Exercise instructions - Find each line of the entries with the string "table", please, and copy it.

Given records -
--------------------------------
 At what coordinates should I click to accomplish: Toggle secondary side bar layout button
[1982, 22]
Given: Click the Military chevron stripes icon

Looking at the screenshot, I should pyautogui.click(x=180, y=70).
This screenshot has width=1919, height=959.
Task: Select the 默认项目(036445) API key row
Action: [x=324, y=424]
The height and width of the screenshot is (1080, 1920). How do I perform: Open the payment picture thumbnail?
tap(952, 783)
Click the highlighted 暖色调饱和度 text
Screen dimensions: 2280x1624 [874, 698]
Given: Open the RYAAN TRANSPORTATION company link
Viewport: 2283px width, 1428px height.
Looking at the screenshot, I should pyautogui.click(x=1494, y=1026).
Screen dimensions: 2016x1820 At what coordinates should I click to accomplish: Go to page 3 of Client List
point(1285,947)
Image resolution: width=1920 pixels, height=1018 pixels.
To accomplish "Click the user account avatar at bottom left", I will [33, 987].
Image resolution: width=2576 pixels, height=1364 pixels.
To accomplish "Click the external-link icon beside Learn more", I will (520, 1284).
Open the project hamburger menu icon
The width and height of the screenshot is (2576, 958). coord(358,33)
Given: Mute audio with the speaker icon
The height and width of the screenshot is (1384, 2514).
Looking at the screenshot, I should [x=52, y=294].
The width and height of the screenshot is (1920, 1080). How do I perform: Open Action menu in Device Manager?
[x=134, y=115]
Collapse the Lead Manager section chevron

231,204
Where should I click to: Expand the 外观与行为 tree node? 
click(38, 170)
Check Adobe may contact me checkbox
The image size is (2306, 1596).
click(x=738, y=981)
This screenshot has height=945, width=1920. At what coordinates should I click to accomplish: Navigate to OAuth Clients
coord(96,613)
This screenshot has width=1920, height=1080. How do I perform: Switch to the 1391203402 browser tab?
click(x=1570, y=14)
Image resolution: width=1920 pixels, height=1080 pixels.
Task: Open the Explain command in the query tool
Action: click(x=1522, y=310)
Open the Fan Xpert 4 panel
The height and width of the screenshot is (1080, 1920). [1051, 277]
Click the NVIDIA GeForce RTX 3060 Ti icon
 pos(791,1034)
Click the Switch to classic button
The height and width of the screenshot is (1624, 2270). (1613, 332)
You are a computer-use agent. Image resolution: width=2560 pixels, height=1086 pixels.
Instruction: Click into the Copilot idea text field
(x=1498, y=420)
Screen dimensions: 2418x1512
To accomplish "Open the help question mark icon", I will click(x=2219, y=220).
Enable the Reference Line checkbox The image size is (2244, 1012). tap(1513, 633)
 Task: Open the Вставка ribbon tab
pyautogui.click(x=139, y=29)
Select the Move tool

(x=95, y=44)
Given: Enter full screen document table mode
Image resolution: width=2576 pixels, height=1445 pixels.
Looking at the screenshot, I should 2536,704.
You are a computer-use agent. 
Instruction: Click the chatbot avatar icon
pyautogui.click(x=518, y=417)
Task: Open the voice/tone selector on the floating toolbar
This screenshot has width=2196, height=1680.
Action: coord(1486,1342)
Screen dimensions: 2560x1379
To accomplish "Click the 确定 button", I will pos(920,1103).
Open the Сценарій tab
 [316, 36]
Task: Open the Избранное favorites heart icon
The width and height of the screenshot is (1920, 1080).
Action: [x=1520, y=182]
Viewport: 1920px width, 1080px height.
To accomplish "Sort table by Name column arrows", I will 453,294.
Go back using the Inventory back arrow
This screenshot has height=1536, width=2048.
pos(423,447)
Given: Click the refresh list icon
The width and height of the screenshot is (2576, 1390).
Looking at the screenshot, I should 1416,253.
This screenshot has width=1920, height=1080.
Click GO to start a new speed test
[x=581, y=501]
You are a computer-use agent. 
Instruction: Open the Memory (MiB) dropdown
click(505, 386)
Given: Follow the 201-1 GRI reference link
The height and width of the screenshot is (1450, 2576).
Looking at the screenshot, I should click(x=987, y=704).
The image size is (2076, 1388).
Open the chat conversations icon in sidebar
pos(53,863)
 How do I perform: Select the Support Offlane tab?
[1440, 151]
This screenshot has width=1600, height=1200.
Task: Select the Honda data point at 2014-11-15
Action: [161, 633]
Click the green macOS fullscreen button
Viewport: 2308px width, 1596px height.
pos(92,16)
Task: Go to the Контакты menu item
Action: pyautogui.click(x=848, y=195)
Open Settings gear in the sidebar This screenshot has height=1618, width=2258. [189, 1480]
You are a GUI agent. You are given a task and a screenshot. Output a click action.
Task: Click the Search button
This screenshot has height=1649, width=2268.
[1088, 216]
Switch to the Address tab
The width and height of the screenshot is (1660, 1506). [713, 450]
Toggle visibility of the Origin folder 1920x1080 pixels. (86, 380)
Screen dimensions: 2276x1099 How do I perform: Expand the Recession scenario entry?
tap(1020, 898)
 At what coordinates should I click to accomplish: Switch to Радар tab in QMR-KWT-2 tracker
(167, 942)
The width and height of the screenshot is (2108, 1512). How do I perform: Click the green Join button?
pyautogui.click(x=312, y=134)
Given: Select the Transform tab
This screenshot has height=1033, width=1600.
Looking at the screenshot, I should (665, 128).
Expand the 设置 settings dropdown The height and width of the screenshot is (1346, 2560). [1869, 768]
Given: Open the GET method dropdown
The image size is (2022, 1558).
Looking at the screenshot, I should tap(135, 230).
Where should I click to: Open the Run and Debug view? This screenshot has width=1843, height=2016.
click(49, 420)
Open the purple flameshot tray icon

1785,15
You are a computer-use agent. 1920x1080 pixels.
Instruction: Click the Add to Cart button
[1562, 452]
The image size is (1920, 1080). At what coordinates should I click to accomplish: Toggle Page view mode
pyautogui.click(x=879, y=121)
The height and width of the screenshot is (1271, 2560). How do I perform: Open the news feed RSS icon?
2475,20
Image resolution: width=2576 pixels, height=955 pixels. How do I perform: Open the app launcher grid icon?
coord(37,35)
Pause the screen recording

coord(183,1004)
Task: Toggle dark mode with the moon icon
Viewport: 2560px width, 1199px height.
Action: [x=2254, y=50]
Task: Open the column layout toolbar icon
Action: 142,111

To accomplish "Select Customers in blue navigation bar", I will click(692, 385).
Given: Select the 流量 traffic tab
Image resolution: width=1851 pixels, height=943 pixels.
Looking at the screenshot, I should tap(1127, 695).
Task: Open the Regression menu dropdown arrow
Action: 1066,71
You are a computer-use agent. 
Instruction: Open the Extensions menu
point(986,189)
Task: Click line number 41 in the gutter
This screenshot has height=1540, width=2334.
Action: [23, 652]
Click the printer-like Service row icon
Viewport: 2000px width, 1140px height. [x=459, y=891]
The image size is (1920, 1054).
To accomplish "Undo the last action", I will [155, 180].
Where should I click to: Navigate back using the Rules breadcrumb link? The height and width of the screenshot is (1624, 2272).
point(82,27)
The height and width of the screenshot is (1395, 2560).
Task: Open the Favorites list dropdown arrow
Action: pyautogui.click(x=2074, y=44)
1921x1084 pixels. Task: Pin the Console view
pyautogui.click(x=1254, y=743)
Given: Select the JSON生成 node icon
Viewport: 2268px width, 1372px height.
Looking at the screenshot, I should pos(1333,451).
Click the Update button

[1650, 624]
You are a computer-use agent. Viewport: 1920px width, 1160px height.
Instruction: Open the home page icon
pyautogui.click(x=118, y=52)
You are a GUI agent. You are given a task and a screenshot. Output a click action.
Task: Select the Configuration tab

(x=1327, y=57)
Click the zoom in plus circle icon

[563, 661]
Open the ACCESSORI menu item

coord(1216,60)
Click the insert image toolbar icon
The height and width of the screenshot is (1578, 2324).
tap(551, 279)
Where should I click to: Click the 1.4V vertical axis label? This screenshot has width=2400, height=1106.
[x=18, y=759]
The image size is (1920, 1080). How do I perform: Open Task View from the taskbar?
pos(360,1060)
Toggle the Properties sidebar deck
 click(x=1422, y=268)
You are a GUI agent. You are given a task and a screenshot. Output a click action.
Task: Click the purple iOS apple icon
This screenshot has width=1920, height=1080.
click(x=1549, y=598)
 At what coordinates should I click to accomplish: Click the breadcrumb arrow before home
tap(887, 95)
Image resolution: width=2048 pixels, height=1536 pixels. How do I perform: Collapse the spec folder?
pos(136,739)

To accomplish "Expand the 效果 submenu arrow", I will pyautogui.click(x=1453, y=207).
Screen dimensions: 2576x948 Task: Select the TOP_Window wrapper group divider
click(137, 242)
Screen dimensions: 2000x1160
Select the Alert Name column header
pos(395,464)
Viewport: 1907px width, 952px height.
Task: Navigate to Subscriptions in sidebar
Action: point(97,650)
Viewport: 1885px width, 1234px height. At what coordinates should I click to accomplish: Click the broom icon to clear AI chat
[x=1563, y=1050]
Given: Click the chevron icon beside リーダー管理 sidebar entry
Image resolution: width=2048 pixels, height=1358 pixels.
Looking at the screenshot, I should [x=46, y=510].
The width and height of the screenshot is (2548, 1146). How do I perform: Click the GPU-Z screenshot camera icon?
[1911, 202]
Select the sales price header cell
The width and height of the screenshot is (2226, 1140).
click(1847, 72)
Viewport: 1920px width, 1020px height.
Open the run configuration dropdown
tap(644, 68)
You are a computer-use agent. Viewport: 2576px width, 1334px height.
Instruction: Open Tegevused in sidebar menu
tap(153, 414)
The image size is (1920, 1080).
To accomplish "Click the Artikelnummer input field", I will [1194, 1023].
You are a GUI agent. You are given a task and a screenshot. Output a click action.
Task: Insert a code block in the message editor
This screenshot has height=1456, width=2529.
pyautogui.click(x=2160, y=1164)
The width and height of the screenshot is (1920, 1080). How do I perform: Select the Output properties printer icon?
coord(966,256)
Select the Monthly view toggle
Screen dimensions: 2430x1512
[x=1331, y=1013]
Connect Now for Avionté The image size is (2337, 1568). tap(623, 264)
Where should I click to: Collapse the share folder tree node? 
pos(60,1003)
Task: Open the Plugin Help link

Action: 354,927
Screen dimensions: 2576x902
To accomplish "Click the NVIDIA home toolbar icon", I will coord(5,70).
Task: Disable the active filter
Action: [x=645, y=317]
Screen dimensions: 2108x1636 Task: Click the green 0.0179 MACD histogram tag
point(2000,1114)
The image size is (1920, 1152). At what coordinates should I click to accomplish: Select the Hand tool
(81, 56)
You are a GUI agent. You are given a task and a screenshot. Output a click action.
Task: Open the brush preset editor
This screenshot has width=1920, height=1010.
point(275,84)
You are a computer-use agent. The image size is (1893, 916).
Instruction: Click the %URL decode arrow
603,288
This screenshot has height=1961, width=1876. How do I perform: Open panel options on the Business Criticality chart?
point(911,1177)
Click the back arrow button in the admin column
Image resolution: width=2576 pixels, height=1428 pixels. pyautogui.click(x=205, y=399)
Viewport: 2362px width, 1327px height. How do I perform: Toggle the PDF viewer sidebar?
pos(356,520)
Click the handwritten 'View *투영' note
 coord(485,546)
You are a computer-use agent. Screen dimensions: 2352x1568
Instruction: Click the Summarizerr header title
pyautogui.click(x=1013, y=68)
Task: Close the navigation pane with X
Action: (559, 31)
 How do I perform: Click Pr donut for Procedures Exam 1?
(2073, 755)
--------------------------------
Response area -
Given: Enter full screen document table mode
To accomplish "Sort table by Name column arrows", I will 453,294.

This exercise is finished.